And the answer is… (Drum roll please…) How much money can you make?
What?!?!?! Really? Oh you money hungry, greedy capitalist pig. Yep, that’s me. “But I really want to do this.” “It’s my passion.” “It will make me so happy.” Blah, blah, blah. We’re all so caught up in this “do what you love” crap that we never stop and ask if it’s really a good idea.
So, why is this the most important question? Simple, how much you can make dictates (or should anyway) how much you can invest to get (whatever) off the ground and running.
R.O.I. – Return on Investment
For wise investors, this is second nature. They call it ROI, return on investment. When it comes to choosing a career or starting that dream business though, emotions get in the way and this step is thrown out the window. In the case of a college degree, it’s almost sacrilegious to question whether a degree is worth the money paid. Maybe if we actually thought about it for a minute we wouldn’t have millions of degreed restaurant personnel with $60,000 of debt.
Now that you’re all worked up, let’s calm down for a second. I’m not questioning whether a degree in 18th century french poetry is legitimate, I’m merely proposing that one shouldn’t borrow $60,000 to get one. If you have $60k stuffed into your mattress, then by all means “poet” till your heart is content. Just don’t borrow it and then complain 6 years later that your burden is too much to bear.
Do some simple math. Google “loan calculator” and you’ll find a myriad of sites to help you. A $50,000 loan paid over 10 years will set you back around $500/month. That’s no small chunk of change for a fresh graduate to handle. What’s the typical starting salary for the career you’re working toward? Simple math again. What monthly payment can that salary support? If it’s less than the burden you’ll incur by borrowing that amount then it’s time to look for other ways to supplement your investment.
What about my passion? I’ve always dreamed about making ornate pencils for first grade kids. Awesome! Nothing better than following your dreams. The only issue I see here is there’s a better than average chance your passion may just be a hobby and not really a business that can put food on the table. Again, do some simple math. Say it takes you one-hour to make that amazing pencil and you sell them for $10 each. Well, that comes to about $10/hour of revenue. Even at 100% profit that makes for a tight living and certainly no room for you to spend $25,000 on that custom pencil engraving machine.
These examples may be a bit on the fringe but the logic applies to any endeavor that will eventually be expected to support your lifestyle. When that rent bill is staring you in the face, all of a sudden money really does become important.
Mastering delayed gratification will go a long way for you in life.

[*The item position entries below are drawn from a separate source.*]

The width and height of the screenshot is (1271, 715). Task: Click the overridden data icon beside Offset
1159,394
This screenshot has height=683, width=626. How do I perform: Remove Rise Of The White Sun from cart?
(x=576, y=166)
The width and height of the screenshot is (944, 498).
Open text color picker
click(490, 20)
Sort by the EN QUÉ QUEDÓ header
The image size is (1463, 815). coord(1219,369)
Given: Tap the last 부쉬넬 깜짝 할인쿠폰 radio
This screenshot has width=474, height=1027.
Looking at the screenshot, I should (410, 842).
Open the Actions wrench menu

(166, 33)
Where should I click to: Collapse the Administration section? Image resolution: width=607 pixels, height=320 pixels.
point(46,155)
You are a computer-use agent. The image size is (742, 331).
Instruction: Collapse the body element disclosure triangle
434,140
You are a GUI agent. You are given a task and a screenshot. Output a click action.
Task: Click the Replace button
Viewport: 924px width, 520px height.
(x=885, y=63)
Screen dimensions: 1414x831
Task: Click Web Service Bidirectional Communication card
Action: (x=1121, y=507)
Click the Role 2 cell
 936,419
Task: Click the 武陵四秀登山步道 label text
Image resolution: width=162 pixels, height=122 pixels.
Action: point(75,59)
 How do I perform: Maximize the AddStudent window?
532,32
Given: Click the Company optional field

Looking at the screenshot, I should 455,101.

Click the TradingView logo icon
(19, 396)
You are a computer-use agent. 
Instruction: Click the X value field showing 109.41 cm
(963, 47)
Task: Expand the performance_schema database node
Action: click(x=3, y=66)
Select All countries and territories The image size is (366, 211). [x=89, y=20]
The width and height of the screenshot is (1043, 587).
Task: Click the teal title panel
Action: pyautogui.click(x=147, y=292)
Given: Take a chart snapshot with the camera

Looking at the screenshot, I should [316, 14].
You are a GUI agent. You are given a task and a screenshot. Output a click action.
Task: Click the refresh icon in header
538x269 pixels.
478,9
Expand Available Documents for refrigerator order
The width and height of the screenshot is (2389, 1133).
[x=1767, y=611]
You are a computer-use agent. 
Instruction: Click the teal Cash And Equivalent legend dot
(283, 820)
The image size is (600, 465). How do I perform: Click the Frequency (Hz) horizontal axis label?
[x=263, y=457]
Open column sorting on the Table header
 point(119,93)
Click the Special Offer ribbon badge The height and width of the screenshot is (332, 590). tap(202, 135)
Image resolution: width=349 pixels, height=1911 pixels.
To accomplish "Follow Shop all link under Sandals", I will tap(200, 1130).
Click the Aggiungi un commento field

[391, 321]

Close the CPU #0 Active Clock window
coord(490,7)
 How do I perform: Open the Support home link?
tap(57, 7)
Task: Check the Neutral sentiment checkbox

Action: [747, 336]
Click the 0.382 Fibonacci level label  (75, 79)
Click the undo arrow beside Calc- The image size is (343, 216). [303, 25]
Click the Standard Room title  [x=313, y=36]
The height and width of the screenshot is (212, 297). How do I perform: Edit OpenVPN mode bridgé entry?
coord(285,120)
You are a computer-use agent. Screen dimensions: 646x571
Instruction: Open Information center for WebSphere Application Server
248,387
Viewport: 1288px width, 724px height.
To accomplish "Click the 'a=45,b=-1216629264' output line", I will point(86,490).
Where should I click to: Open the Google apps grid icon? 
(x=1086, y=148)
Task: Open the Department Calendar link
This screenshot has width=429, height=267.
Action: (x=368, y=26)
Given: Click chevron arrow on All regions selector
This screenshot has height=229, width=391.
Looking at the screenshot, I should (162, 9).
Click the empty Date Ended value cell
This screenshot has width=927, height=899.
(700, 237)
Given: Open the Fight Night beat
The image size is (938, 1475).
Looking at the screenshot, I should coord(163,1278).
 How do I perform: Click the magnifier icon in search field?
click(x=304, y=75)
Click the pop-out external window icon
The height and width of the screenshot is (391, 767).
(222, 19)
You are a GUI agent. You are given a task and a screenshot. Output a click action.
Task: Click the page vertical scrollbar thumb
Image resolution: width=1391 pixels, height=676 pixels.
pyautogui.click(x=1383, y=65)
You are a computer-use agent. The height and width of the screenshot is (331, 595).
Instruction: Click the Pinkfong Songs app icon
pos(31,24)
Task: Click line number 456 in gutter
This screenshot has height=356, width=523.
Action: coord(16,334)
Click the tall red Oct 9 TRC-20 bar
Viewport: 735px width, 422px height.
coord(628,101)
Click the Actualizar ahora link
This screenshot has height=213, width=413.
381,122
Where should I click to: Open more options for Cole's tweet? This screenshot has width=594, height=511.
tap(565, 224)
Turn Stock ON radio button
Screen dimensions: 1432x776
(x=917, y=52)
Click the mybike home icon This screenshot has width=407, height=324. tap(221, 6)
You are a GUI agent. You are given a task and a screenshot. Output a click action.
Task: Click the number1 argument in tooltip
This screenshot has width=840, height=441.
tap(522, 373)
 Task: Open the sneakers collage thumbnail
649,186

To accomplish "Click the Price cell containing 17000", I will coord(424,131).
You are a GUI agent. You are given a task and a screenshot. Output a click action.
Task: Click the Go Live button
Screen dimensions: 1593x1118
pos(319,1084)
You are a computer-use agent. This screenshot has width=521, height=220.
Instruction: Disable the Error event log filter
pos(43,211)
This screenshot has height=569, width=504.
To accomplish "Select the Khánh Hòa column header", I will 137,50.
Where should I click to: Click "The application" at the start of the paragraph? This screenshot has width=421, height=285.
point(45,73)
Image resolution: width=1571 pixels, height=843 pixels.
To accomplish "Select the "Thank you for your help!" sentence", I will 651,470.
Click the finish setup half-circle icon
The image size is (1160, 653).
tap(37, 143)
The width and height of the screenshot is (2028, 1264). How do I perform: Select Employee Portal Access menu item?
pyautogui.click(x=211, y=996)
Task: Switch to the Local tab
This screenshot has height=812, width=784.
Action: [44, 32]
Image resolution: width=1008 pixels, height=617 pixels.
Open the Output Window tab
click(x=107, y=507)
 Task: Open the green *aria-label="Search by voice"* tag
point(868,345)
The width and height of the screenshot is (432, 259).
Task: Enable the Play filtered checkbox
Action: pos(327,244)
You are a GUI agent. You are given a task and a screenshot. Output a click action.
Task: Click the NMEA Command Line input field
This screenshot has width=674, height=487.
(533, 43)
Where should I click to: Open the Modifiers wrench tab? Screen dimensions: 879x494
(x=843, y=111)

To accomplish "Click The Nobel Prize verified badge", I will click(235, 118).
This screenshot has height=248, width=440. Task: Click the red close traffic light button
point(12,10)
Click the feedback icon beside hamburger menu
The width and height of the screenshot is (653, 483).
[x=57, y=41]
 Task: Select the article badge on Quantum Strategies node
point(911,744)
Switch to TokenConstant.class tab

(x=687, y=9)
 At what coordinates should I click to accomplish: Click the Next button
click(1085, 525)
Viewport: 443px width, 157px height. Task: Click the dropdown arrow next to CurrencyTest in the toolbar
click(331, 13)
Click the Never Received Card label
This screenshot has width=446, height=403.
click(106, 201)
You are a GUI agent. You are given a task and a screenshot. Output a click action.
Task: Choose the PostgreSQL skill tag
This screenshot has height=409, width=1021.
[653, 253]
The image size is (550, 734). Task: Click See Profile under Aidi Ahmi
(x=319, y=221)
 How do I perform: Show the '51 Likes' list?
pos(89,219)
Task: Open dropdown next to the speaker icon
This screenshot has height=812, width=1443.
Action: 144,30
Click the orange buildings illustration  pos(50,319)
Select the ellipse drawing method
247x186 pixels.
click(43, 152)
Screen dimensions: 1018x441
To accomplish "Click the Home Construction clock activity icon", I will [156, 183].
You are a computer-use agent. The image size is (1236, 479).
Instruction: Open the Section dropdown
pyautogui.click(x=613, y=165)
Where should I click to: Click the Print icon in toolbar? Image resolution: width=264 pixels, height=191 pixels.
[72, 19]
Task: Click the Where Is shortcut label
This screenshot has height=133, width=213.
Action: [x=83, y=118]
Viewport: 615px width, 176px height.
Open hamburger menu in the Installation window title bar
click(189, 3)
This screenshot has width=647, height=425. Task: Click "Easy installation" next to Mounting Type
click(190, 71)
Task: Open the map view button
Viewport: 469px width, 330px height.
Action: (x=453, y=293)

“Give me some help here Ed!” Ok, I love a person with passion. I really do want you to be able to follow your dreams. It’s why I bring all this up in the first place. I’ve seen (and experienced myself) all the excitement of a new venture that ends up being flushed down the toilet of busted dreams. It’s why I want you to put this thought in beforehand so you can greatly increase the chances you will be able to follow through.
What can you do if the analysis determines that your new venture will not support the debt you need to start? Quite simply, you need to supplement without debt. One very simple way is to postpone your dream a bit. Train yourself in a little delayed gratification. For instance, I postponed going to college and worked full-time for a year in construction after I graduated high school in order to save money for college. Did it suck watching all my friends go off to school and leave me behind? Yep! Do I regret doing it? Nope! Once I went off to school, I enrolled in a co-op program where I alternated working quarters with school quarters. It stretched out my graduation date but supplied me with more earnings toward school as well as valuable experience once I earned my degree.
If you’re starting a new business. Do you really need that high end office furniture? Latest computer? Fancy clothes? So many people will spend money on items that don’t contribute to the bottom line or to customer satisfaction. Think longevity. Most business plans blow up in the first 3 months. It always takes more time and more money than originally planned to get things rolling. Don’t starve a business that could have been successful if you only had 3 more months of money to carry you through. When you create your business plan, add 50% to the cost of starting up and 50% more time until you reach your sales goals. What does that do to the picture? Better to reduce cost up front and have it leftover for later than to run short just before you’re ready to take off.